__Task to complete__
Copy the rows from the start up to and including the line with "[x=289, y=88]", requests included, and shift every coordinate in the answers by adding 121 to each number.

__Excerpted records__
┄┄┄┄┄┄┄┄┄┄

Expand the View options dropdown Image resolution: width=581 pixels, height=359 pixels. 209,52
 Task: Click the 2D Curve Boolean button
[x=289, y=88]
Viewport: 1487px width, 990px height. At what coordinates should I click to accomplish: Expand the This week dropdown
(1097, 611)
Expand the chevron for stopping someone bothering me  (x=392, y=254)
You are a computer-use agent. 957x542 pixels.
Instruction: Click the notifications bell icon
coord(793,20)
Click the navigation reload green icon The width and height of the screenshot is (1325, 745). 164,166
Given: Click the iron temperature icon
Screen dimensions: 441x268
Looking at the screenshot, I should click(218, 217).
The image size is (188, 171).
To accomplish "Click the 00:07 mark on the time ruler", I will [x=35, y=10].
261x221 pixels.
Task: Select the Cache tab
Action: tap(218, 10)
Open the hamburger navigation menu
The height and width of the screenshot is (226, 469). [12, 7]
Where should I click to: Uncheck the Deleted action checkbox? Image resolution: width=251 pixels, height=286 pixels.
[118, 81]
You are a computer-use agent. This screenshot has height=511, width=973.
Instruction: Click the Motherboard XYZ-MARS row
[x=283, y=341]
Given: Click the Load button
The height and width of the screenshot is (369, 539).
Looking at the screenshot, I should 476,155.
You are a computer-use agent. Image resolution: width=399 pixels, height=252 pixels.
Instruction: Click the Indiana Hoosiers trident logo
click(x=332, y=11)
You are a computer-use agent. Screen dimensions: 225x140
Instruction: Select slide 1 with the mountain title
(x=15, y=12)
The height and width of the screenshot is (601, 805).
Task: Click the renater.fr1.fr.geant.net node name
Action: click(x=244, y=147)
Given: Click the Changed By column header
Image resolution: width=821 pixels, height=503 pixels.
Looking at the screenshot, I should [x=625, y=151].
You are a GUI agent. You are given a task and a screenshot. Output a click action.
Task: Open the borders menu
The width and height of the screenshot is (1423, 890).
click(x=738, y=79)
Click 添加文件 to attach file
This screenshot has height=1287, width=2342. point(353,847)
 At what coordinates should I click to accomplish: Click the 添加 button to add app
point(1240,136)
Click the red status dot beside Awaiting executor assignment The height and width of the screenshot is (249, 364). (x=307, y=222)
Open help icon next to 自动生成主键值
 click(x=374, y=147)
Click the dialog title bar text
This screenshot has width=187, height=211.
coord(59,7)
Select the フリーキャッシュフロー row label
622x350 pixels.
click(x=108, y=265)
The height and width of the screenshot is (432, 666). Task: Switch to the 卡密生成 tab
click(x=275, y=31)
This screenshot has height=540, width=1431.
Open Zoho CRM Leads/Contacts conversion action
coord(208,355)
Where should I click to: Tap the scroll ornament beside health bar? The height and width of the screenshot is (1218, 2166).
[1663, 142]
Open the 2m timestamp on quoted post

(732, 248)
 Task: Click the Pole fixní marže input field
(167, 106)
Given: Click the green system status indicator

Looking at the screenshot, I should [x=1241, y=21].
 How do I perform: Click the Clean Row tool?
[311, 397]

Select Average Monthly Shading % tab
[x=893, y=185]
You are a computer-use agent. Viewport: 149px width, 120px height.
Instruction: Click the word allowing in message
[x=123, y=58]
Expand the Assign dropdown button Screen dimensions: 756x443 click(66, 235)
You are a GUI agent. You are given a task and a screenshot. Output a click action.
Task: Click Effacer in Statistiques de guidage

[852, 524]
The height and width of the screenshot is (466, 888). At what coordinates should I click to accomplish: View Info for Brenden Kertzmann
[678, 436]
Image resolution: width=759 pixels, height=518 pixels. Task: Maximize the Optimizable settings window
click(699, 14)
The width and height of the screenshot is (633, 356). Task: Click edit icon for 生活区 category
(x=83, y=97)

┄┄┄┄┄┄┄┄┄┄

__Answer for the task__
Expand the View options dropdown Image resolution: width=581 pixels, height=359 pixels. 330,173
 Task: Click the 2D Curve Boolean button
[x=410, y=209]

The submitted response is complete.